▶ _TO DO_:
Would you print all of the entries exactly, please, but without their pictures?

▶ _GIVEN DATA_:
========================================================================
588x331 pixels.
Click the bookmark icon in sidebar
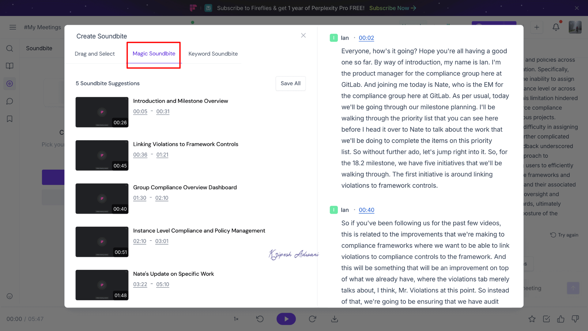[x=9, y=119]
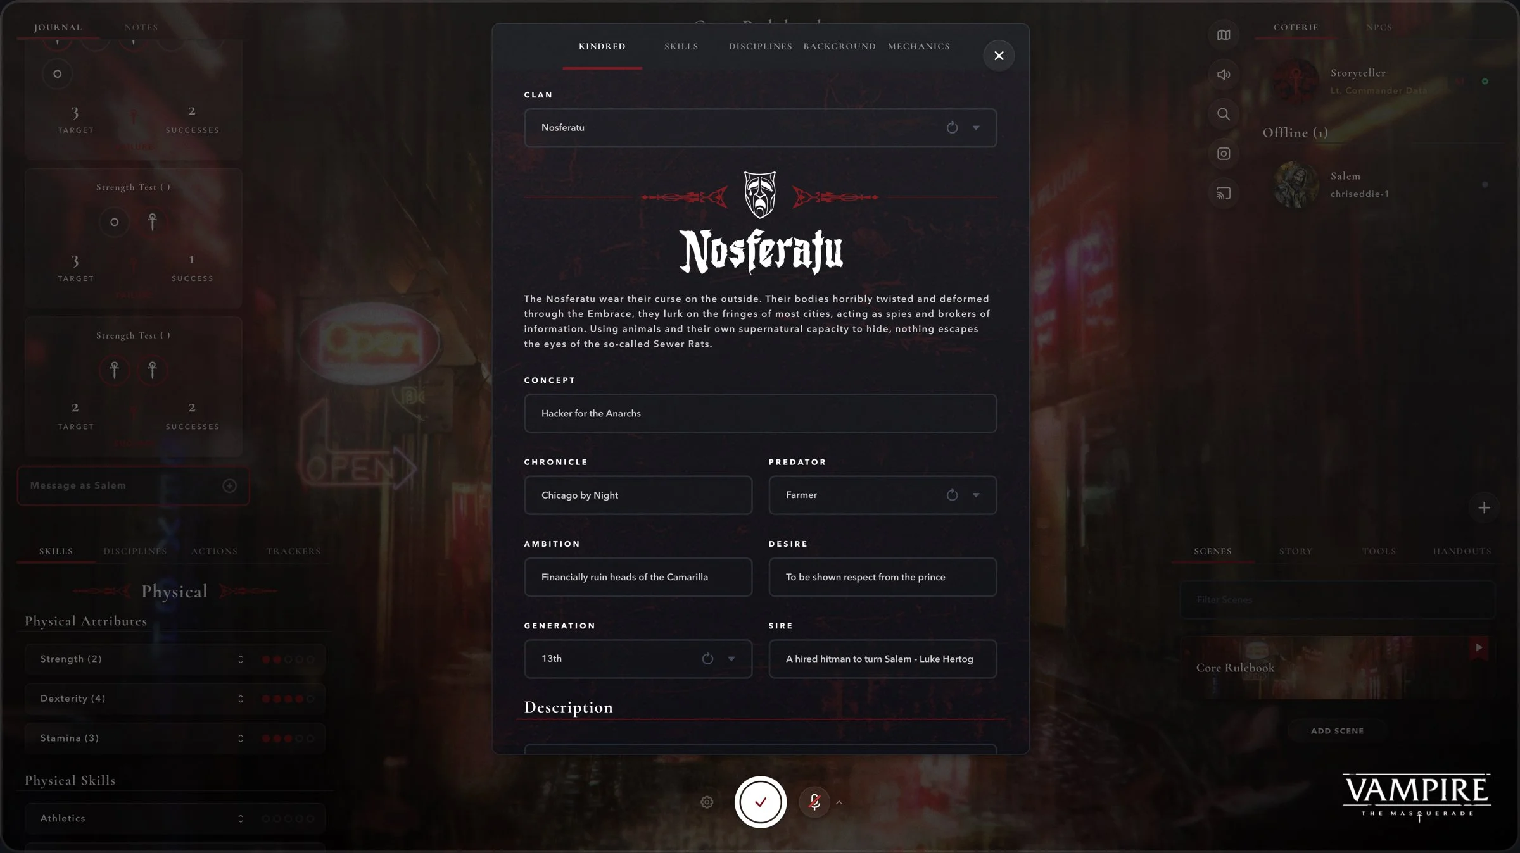Open settings gear at bottom
This screenshot has width=1520, height=853.
tap(707, 802)
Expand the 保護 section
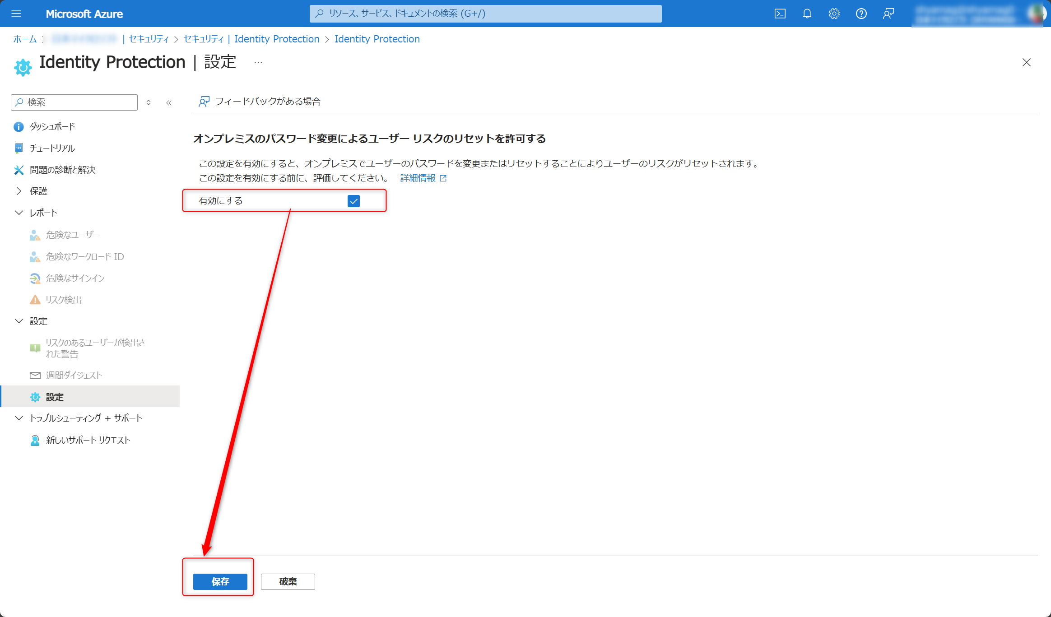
========================================================================
▶ _EXPECTED OUTPUT_:
588x331 pixels.
Click the bookmark icon in sidebar
[x=9, y=119]
Open settings gear at bottom
This screenshot has width=1520, height=853.
tap(707, 802)
Expand the 保護 section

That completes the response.